琵琶湖深水層で優占するCL500-11系統の細菌
琵琶湖深水層での優占が見つかったCL500-11系統の細菌は、これまでに知られている浮遊細菌には知られていない、以下のようなユニークな特徴を持っています。
湖沼の有酸素深水層に適応した系統として初めての報告である
2年間にわたる琵琶湖沖での調査により、CL500-11の現存量は以下のような規則的な変動を示すことが明らかになりました。
- 湖水が鉛直混合する冬季の現存量は検出限界以下
- 春に湖が成層(深層と表層の水塊が分離)すると、深層で増加
- 11月~12月の成層期末期に現存量が最大となり全細菌の15%程度を占める
- 冬季鉛直混合が始まると現存量は減少に転じ再び検出限界以下となる
これらの傾向より、CL500-11は成層期の深水層の環境のみに適応した系統と見られます。淡水の浮遊細菌で、季節的に出現する有酸素深水層に適応し、このように周年的に優占する系統の存在が明らかになったのは、本研究が初めてです。
湖全体の物質循環に大きく寄与している可能性が高い
CL500-11の細胞は長さ1-2 μmと、浮遊細菌の中では大型で、顕微鏡画像の解析より、現存量が最大となる11月~12月では、深水層の細菌バイオマスの30%以上を占めるとみられています。琵琶湖では水深およそ30 m以深の深水層が湖の体積の過半を占めることから、CL500-11は成層期の琵琶湖全体において、最もバイオマスの多い細菌系統であると考えられます。また上述のように、CL500-11は周年的にダイナミックな現存量の変化を示します。

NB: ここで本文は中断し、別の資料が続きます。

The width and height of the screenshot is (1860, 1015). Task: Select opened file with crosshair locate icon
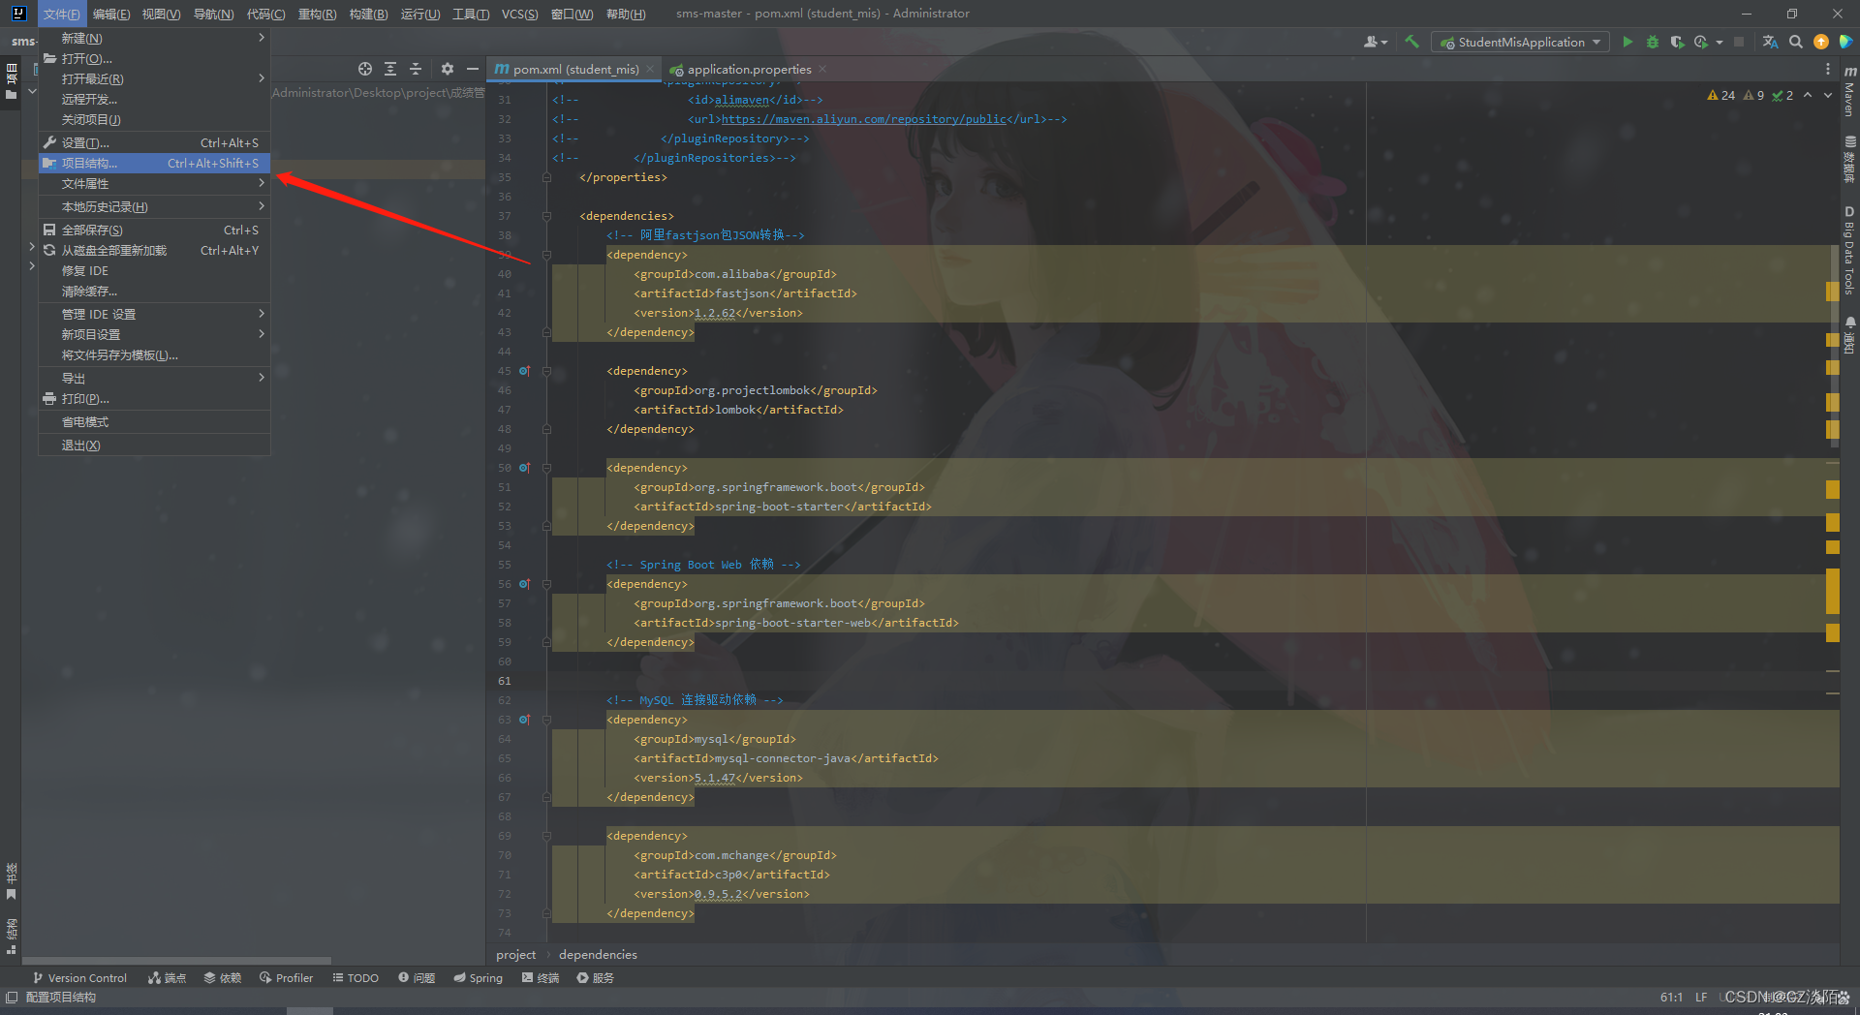365,69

以上のことから、CL500-11は、深水層の物質の代謝・伝達に大きく寄与していると推察されます。
表層の細菌系統とは「門」レベルで異なる
CL500-11はChloroflexi門という分類群に属しますが、一般的に淡水の浮遊性細菌は、Proteobacteria門、Bacteroidetes門、Actinobacteria門に属することが知られており(Zwart et al., 2002; Newton et al., 2011)、CL500-11が属するChloroflexi門が優占するという報告はこれまでにほとんど報告がありませんでした。さらに、Chloroflexi門は一般的には嫌気環境や高温環境に生息する糸状細菌として知られていますが(Yamada and Sekiguchi,2009)、CL500-11はこれらの特徴をいずれも欠いていることから、その代謝様式や生態について、独特の特徴を有していると考えられます。
※引用文献
- Okazaki et al. (2013) FEMS Microbiol Ecol 83: 82-92
- Newton et al. (2011) Microbiol Mol Biol Rev 75:14–49.
- Zwart et al. (2002) Aquat Microb Ecol 28:141–155.
- Yamada and Sekiguchi (2009) Microbes Environ 24:205–216.